ELMORE COUNTY, Ala. — Alabama’s Draper, Elmore and Staton correctional facilities, all located in Elmore County, may soon receive managed-access systems aimed at blocking signals to contraband cell phones. The systems would render illicit cell phones useless within prison walls and are projected to cost the Alabama Department of Corrections (DOC) an estimated $2 million. An already proposed expansion of the program to four additional prisons — Fountain, Bibb, St. Clair and Donaldson — would bump that figure to $4 million.

Instead of simply using cell phone detection technology, the newly appointed DOC Commissioner Jeff Dunn hopes the managed-access system will interrupt all illicit cell phone activity. It differs from jamming by allowing all calls to, from recognized and approved devices and blocking all communications (including texts and Internet activities) from unrecognized devices.

Illegal cell phones are hot commodities in correctional facilities. The devices are generally thrown over fences or smuggled in by friends and family members. However, correctional officers who choose to participate in trafficking the devices can earn hundreds of dollars. The devices are then often used to incite violence, plan additional crimes and extort money from the family members of targeted inmates. However, they have also been used to plan inmate protests and have allowed inmates to speak with members of the media.

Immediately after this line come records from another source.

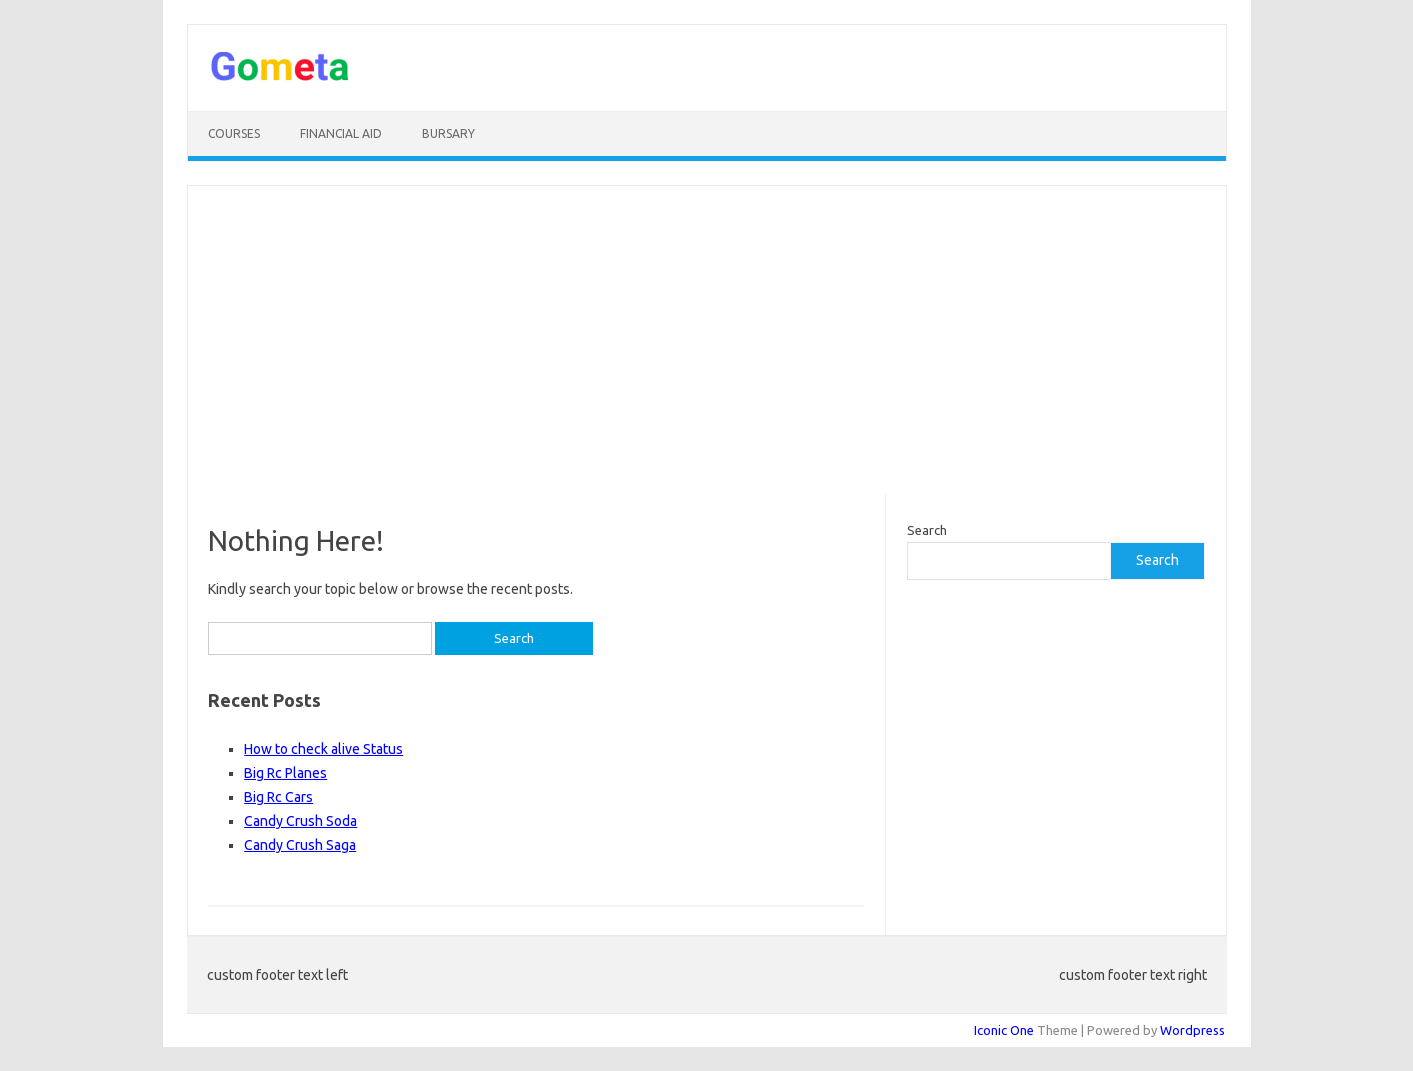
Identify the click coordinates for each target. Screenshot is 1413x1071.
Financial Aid (341, 133)
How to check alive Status (323, 749)
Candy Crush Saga (300, 845)
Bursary (448, 133)
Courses (234, 133)
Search (927, 530)
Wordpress (1192, 1030)
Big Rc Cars (278, 797)
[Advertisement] (707, 340)
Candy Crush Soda (300, 821)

Dunn requested the $4 million necessary to implement the program from the state legislature earlier this month. He asked for roughly $494 million total for 2016, an increase of $36 million over the current year. This budget increase would be dedicated to financing additional security staff, enhancing employee benefits and improving community corrections. In his request, Dunn also cautioned against any budget cuts that could force the DOC to close facilities and exacerbate overcrowding — moves that could put the state at greater risk for federal action.

While Alabama prisons do not keep records of the contraband cell phones collected, Steve Brown, chief of staff for the DOC, told earlier this month that the agency recently donated 1,400 confiscated devices to a state domestic violence program. Those cell phones had been collected in less than one year, according to Brown.

Managed access systems are beginning to catch fire, and have already been installed in correctional facilities in Maryland. Mississippi became the first state in the nation to adopt the technology in 2010.

In March, a cell phone image taken by inmates depicting violence and threats against a fellow inmate in the Burruss Correctional Training Center in Forsyth, Ga., made headlines, showing the need for wider use of cell phone detection and blocking technology. Although Georgia correctional officials declined to comment on specifics, they did confirm the incident is under investigation.